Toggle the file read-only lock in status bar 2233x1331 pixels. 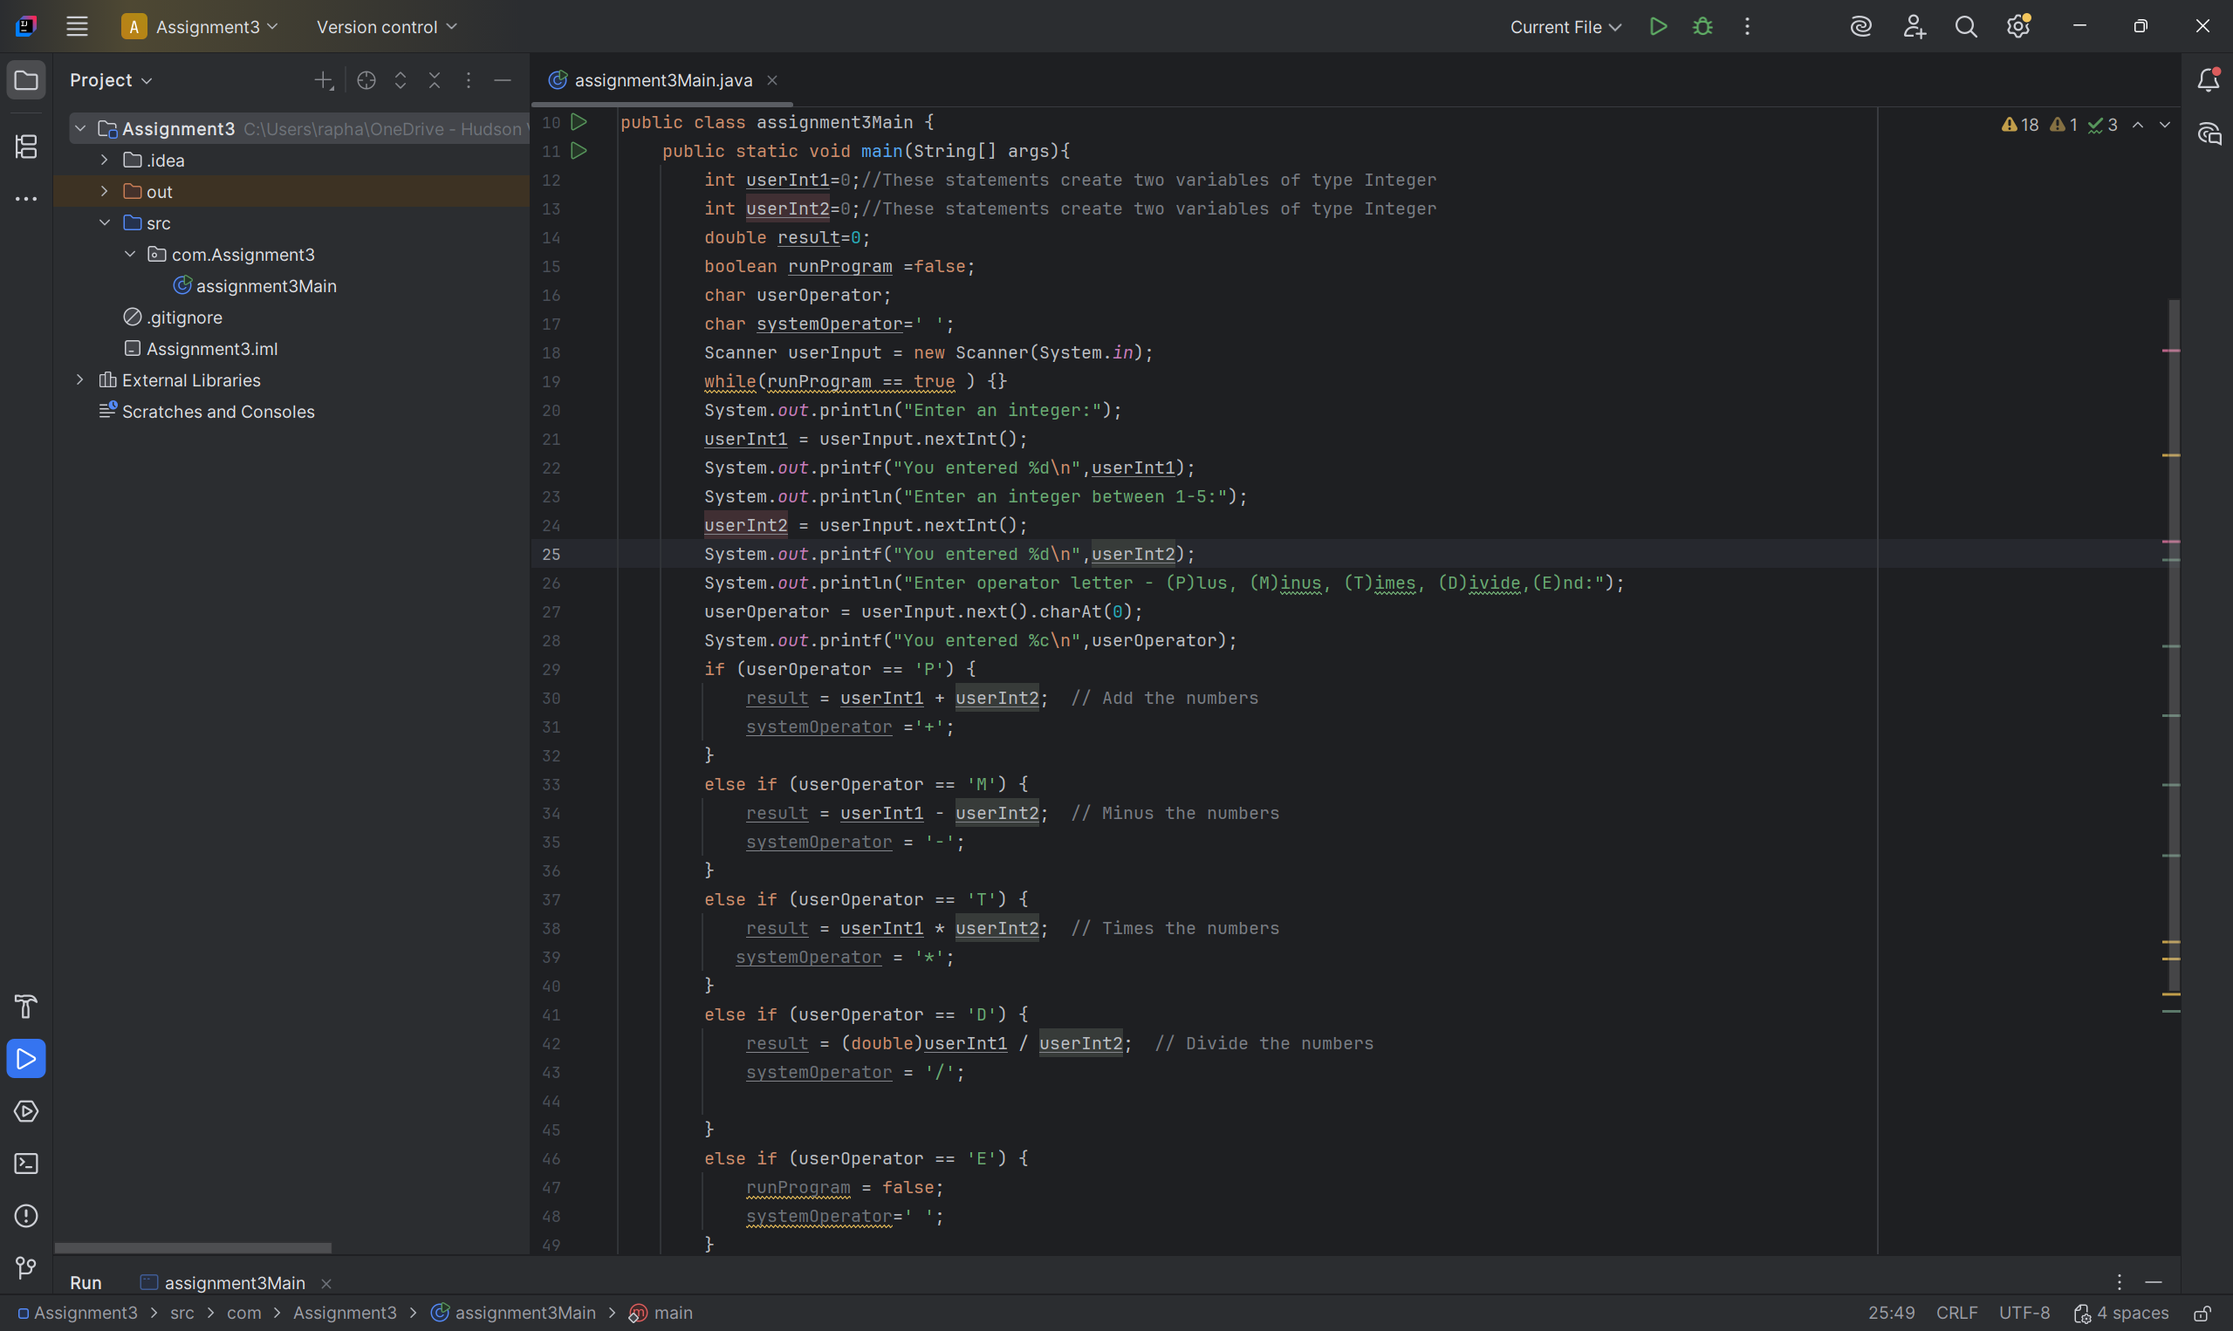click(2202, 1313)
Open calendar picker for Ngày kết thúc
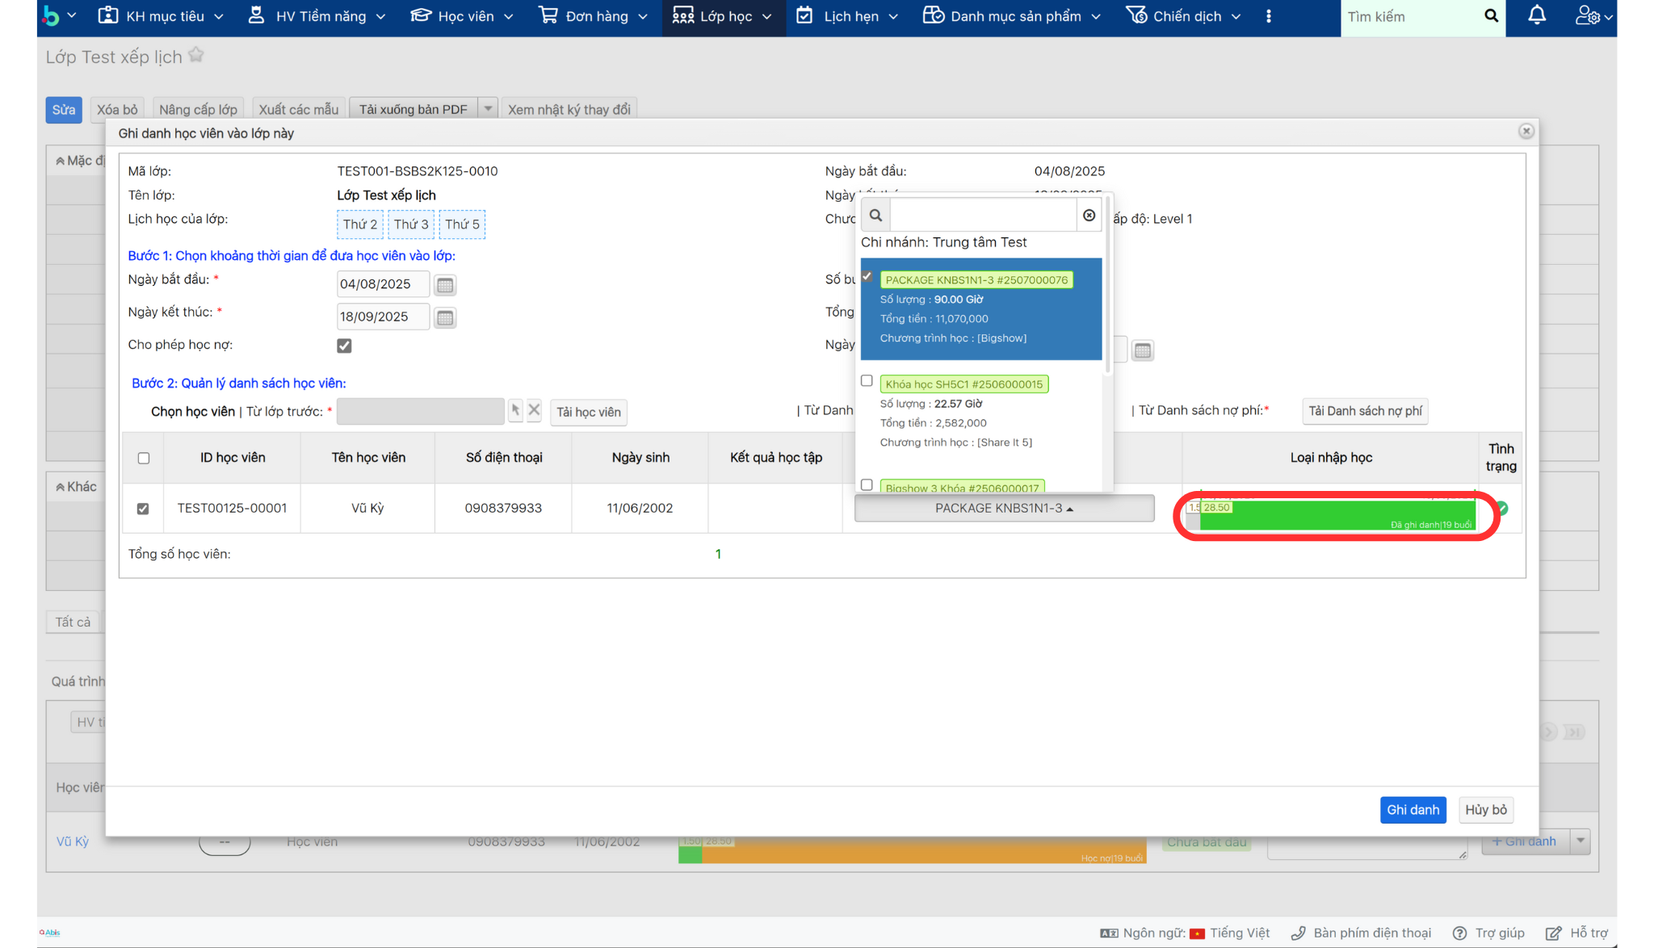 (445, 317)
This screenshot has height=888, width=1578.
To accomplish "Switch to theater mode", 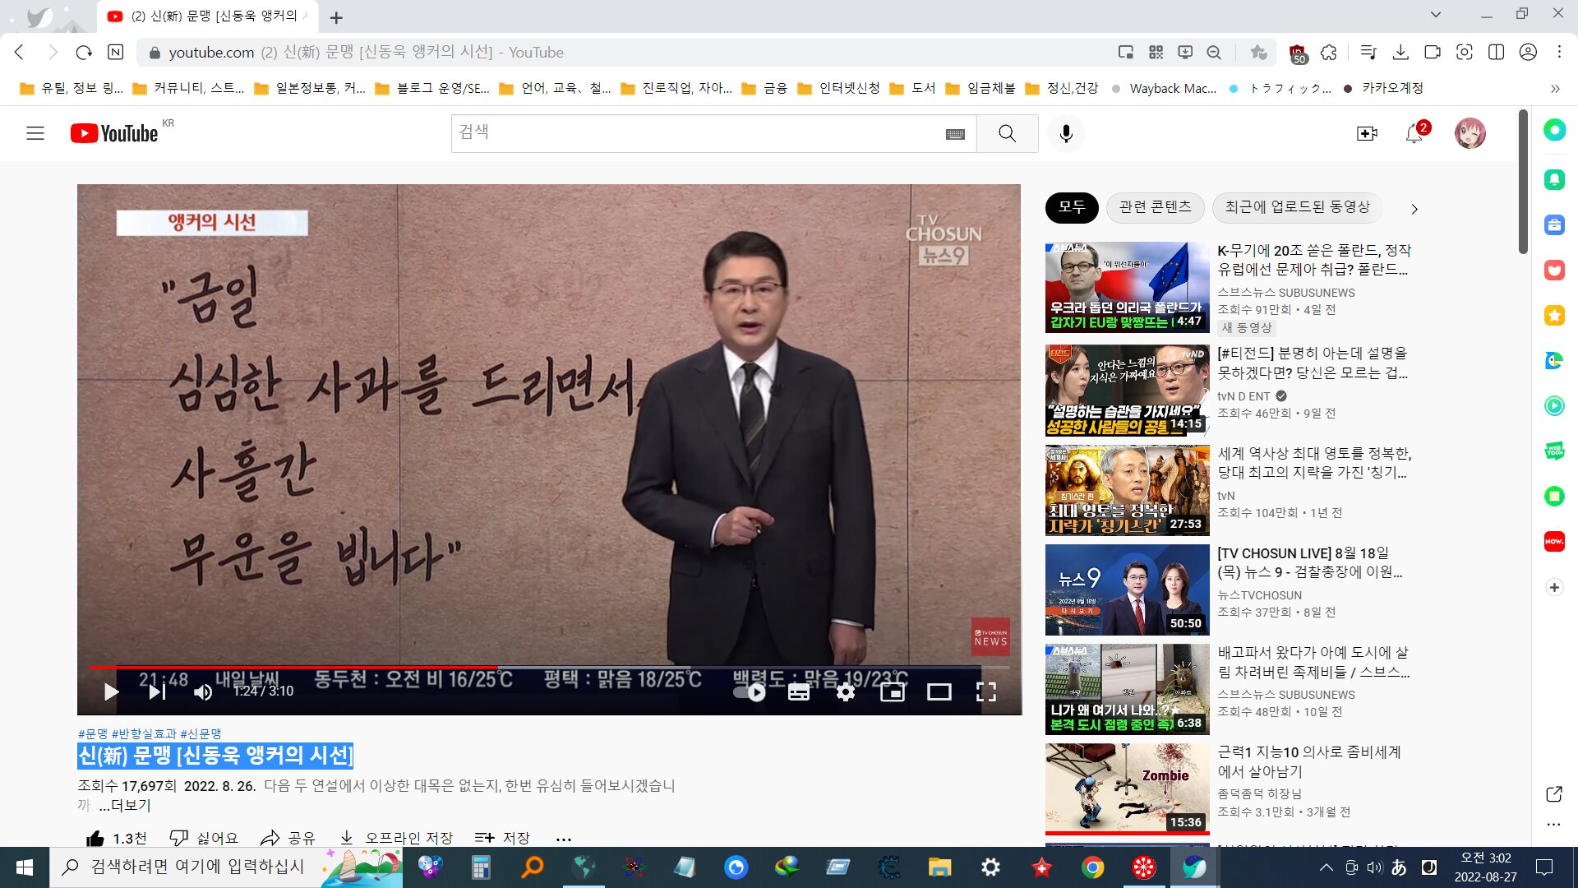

==*==

Directions for this task
Leaving the pictures out, give again word for word each line from the one holding "This screenshot has height=888, width=1578." through the end of the records.

Your response
This screenshot has height=888, width=1578.
To accomplish "Switch to theater mode", 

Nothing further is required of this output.